Nella notte fra il 2 e il 3 dicembre 1984, 4.000 (altre fonti stimano addirittura 8.000) abitanti (soprattutto degli slum) della città di Bhopal, la capitale del distretto indiano di Madhya Pradesh, sono morti dopo l’esposizione alla nuvola di sostanze chimiche riversata dai serbatoi dello stabilimento (dismesso da anni e la cui manutenzione era stata praticamente annullata da tempo) di pesticidi della Union Carbide, un’azienda chimica statunitense. Altre decine di migliaia di persone sono morte successivamente e oggi si contano almeno 100.000 di invalidi (soprattutto ciechi, ma le malattie provocate dalla nuvola non si contano) a seguito dell’incidente.

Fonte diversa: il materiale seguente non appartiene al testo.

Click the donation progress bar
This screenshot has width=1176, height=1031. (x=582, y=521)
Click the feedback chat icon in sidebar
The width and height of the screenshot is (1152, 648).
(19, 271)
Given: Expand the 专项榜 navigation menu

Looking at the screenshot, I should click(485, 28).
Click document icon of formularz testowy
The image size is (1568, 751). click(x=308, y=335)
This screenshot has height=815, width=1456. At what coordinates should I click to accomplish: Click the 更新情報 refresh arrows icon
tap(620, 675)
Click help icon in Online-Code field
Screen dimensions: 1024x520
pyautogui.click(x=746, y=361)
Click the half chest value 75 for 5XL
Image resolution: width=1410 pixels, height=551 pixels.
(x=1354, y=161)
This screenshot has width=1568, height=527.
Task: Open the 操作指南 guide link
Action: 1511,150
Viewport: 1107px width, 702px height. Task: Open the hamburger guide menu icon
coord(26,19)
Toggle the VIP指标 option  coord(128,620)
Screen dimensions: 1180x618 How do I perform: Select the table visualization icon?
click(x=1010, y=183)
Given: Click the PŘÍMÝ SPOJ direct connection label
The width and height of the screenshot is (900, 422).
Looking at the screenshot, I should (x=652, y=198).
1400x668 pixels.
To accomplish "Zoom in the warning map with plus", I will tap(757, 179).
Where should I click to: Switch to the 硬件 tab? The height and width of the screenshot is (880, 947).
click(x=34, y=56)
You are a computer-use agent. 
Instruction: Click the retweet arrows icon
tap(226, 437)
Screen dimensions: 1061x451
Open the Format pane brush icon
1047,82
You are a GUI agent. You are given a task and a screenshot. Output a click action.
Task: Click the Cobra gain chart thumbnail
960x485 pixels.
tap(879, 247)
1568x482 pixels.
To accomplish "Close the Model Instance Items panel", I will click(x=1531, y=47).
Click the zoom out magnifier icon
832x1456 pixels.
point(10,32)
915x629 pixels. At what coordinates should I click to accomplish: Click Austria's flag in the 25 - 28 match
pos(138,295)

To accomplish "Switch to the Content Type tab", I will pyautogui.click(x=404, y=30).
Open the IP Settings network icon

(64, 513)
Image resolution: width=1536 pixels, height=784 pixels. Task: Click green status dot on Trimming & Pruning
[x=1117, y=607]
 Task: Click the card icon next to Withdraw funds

La sentenza non può che sollevare indignazione. In primo luogo per le pene assolutamente ridicole, arrivate dopo decine di anni. Poi per il fatto di aver declassato il crimine da “omicidio colposo” a “morte per negligenza”. La cosa forse più grave, insieme ai risarcimenti irrisori ai feriti (800 euro a testa) e alle famiglie dei morti (2000 euro ciascuna), è che i responsabili americani dell’azienda non sono stati processati. Gli Stati Uniti non hanno mai concesso l’estradizione di Warren Anderson (che da alcuni è stato definito il massimo criminale industriale della storia) allora a capo della UC, e degli altri dirigenti (c’è da dire che anche lo stato indiano è stato molto negligente nel richiederla). A ora Anderson è considerato latitante dallo stato indiano.
Il disastro di Bhopal non si limita alle decine di migliaia di morti (alcune stime dicono 30.000) e il centinaio di migliaia di invalidi di allora, ma continua a mietere vittime. Si stima che ancora 380 tonnellate di sostanze chimiche tossiche siano conservate (si fa per dire) nei serbatoi della UC (qualche anno fa acquisita dalla Dow Chemical). Le cisterne, secondo gli esperti che hanno analizzato la zona, rilasciano sostanze nel terreno contaminando anche le falde acquifere e l’aria, con conseguenze gravissime sulla popolazione locale, che stenta ancora, più di vent’anni dopo il disastro, a riprendersi.
Lo stato del Madhya Pradesh ha subito fatto ricorso contro la sentenza che di fatto non scoraggia le multinazionali straniere a sfruttare in maniera indiscriminata il territorio e la popolazione indiana.